The third eye may often looks at things in an unusual and fascinating amusement (forgive my rhetoric). It is quite confusing that why on earth should a person—equipped with all the latest gadgets (iPhone 6, iPad, Apple Laptop) suffer Depression? To the third eye, what is it that one is complaining of, after all, that he has a secured environment- he is not afraid of bomb-blast neither of a stray-bullet nor of kidnapping? To the third eye, one who has a comfortable apartment with stable and steady power and water supply, free and uninterrupted internet service; healthy and hygienic food—stored and preserved in a cooler…then, what on earth will make such person feels depressed? The simplicity at which the third eye may lay his questions is quite astonishing. It is really fascinating. However, simple as the questions may appear, difficult are they while answering.
Perhaps, human needs do not stop at just the material possession of life. There are more to life than house, car and computer gadgets. Juicy and mind-captivating as all the afore-mentioned ‘niceties’ may sounds, they carried their own burden–which must be paid not in cash, which may be very easy, but in kind.

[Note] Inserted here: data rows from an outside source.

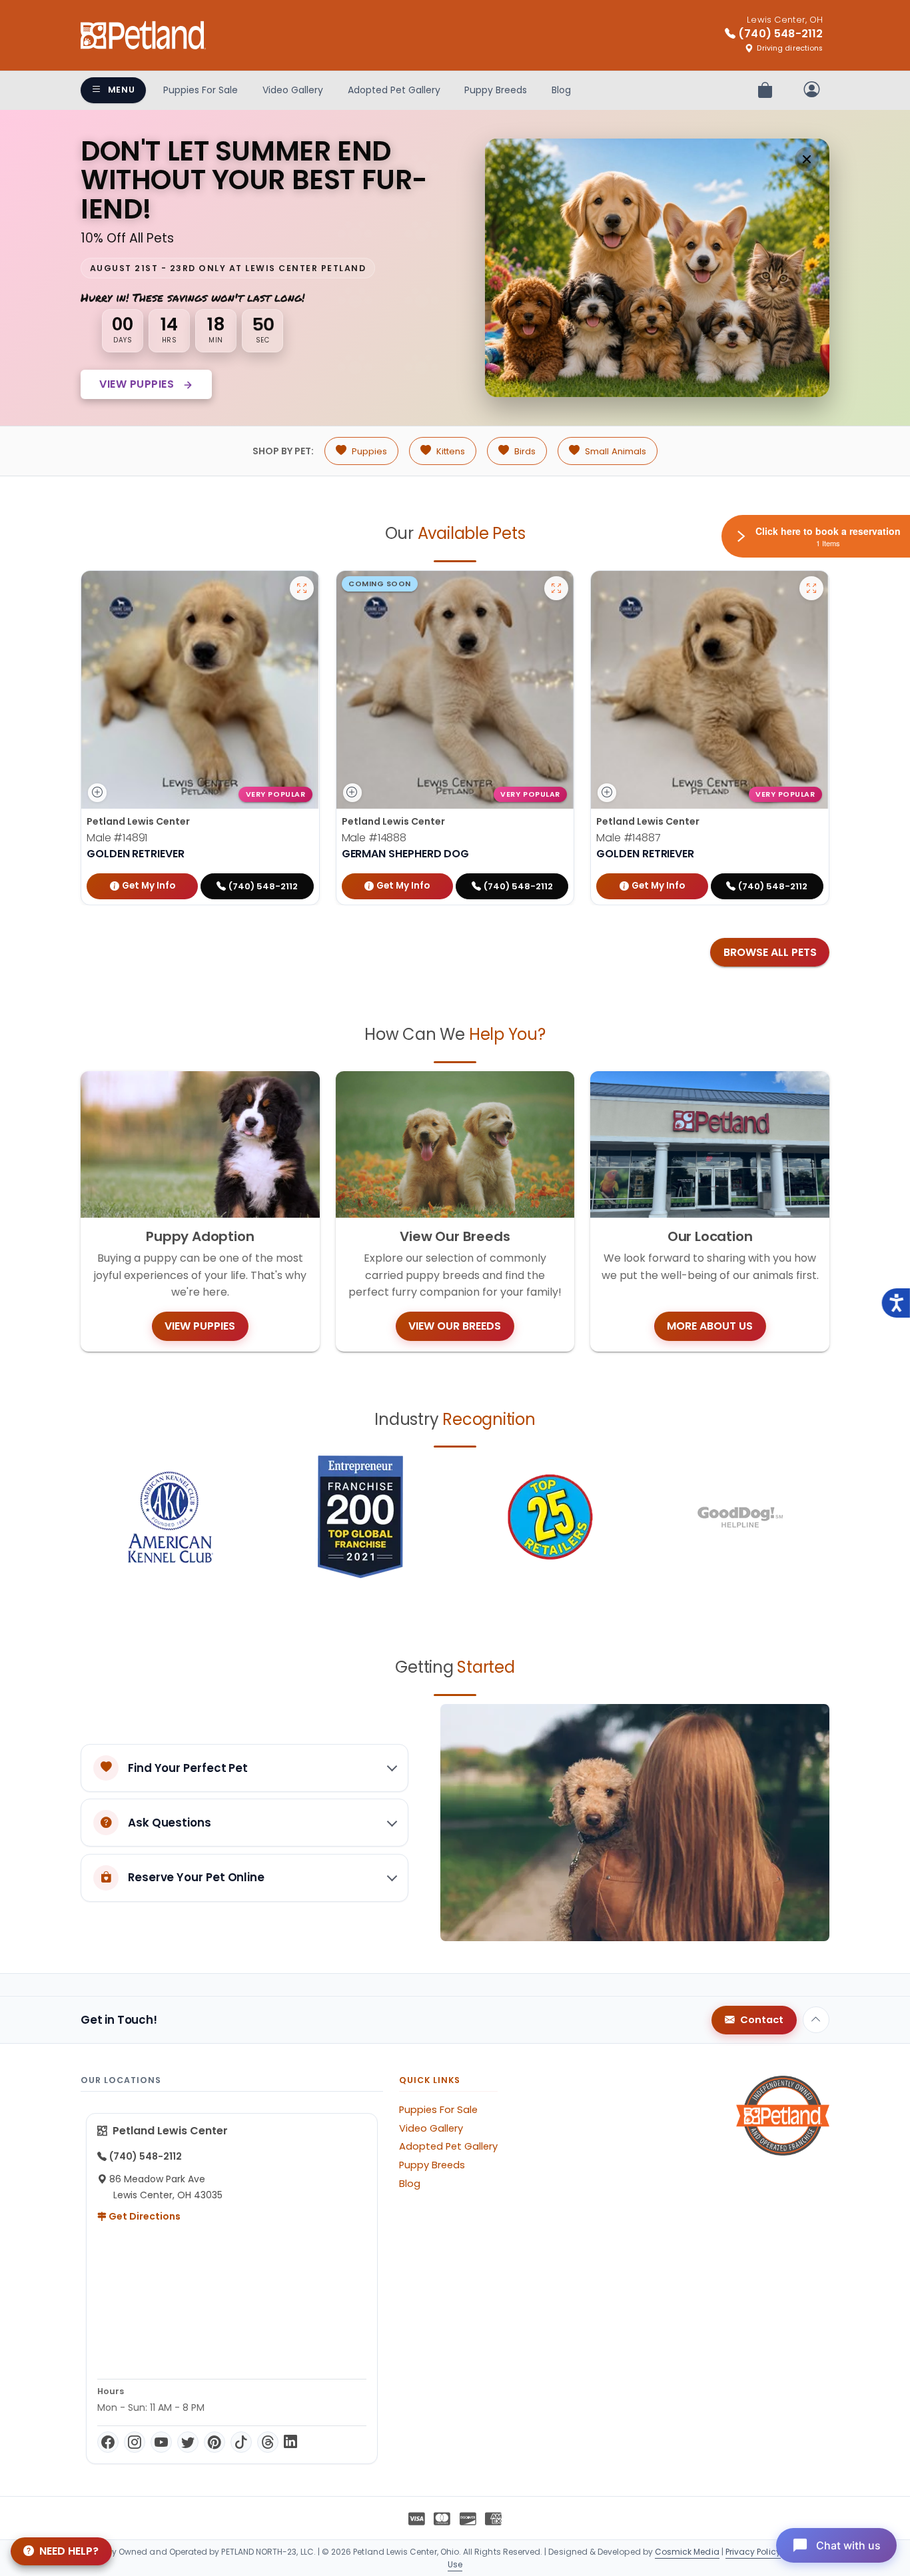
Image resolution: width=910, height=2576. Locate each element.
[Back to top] (816, 2019)
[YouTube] (161, 2442)
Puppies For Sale (200, 90)
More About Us (710, 1326)
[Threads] (267, 2442)
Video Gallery (292, 90)
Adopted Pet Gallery (394, 90)
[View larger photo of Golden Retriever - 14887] (811, 588)
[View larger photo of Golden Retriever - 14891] (302, 588)
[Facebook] (108, 2442)
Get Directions (144, 2216)
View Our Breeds (454, 1326)
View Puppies (138, 384)
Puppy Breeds (495, 90)
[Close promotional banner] (807, 159)
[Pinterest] (214, 2442)
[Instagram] (134, 2442)
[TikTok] (241, 2442)
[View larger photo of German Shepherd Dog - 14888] (556, 588)
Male (117, 837)
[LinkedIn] (290, 2442)
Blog (561, 90)
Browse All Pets (770, 952)
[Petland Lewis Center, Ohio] (143, 35)
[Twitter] (188, 2442)
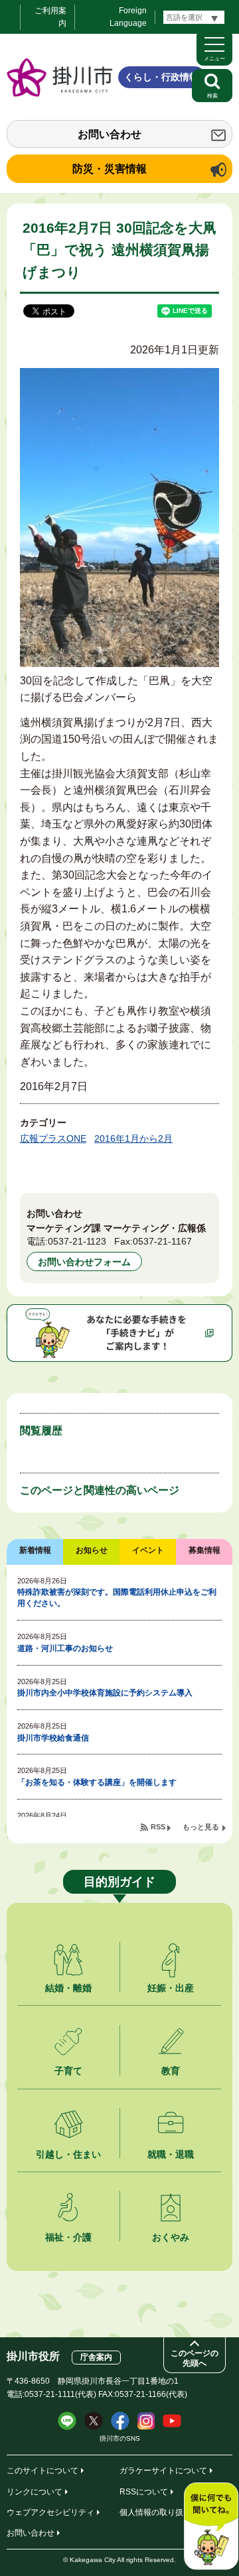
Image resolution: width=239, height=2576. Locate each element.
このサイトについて (42, 2470)
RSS (158, 1827)
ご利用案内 (50, 17)
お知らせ (92, 1550)
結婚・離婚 (68, 1988)
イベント (148, 1550)
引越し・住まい (68, 2154)
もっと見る (201, 1827)
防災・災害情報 (109, 168)
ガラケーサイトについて (163, 2470)
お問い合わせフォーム (84, 1262)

Beyond the surface, this feeling -depression, which, by its name, makes me feel like vomiting, and, in reality, makes me sick- couldn’t be all-wrong if it was attributed to an inherent needs of humanity- Love. Love, unlike the depiction of Bollywood, a love that transcends the nuances of verbal exchange of –I love you. Love that surpassed give-and-take. The feeling of wholesomeness and completeness. The crave for attention, care and concern. The thirsts for someone that one can talk to—someone that will listens to you and consoles you. The need for shoulder that one can lean onto- to cry until satisfied. This is the feeling and this is what I sensed I lack and this is the source of my plight. And, by design, there is no-room for me to have this feeling that I am missing—feeling of belonging. The constructive communal living that I am used to- where you have neighbours that you can say hi to, friends that you will laugh with, siblings that you can play with, ‘Majalisa’ that you can gossip with playmate, ‘Shayi joint’ that you will ease your tension- are all non-existent in this ‘foreign land’. The environment is so-organized and too-serious—which, for an innocent and unsuspecting mind like me—is too artificial. I don’t know my next room neighbor. Everybody is minding his business. This secluded and individualistic living is too-good to be natural. I don’t know it neither do I care for its goodness. It is this lack of inclusive, caring and communal living that is source of my psychological trauma.
The inconsequential things that we ignore- siblings, neighbours, friends, relatives, noisy environment, open-market, ‘suya joint’, ‘majalisa’, – may at the long-run, be the source of happiness and joy that we assumed can be found in affluence or ‘foreign land’.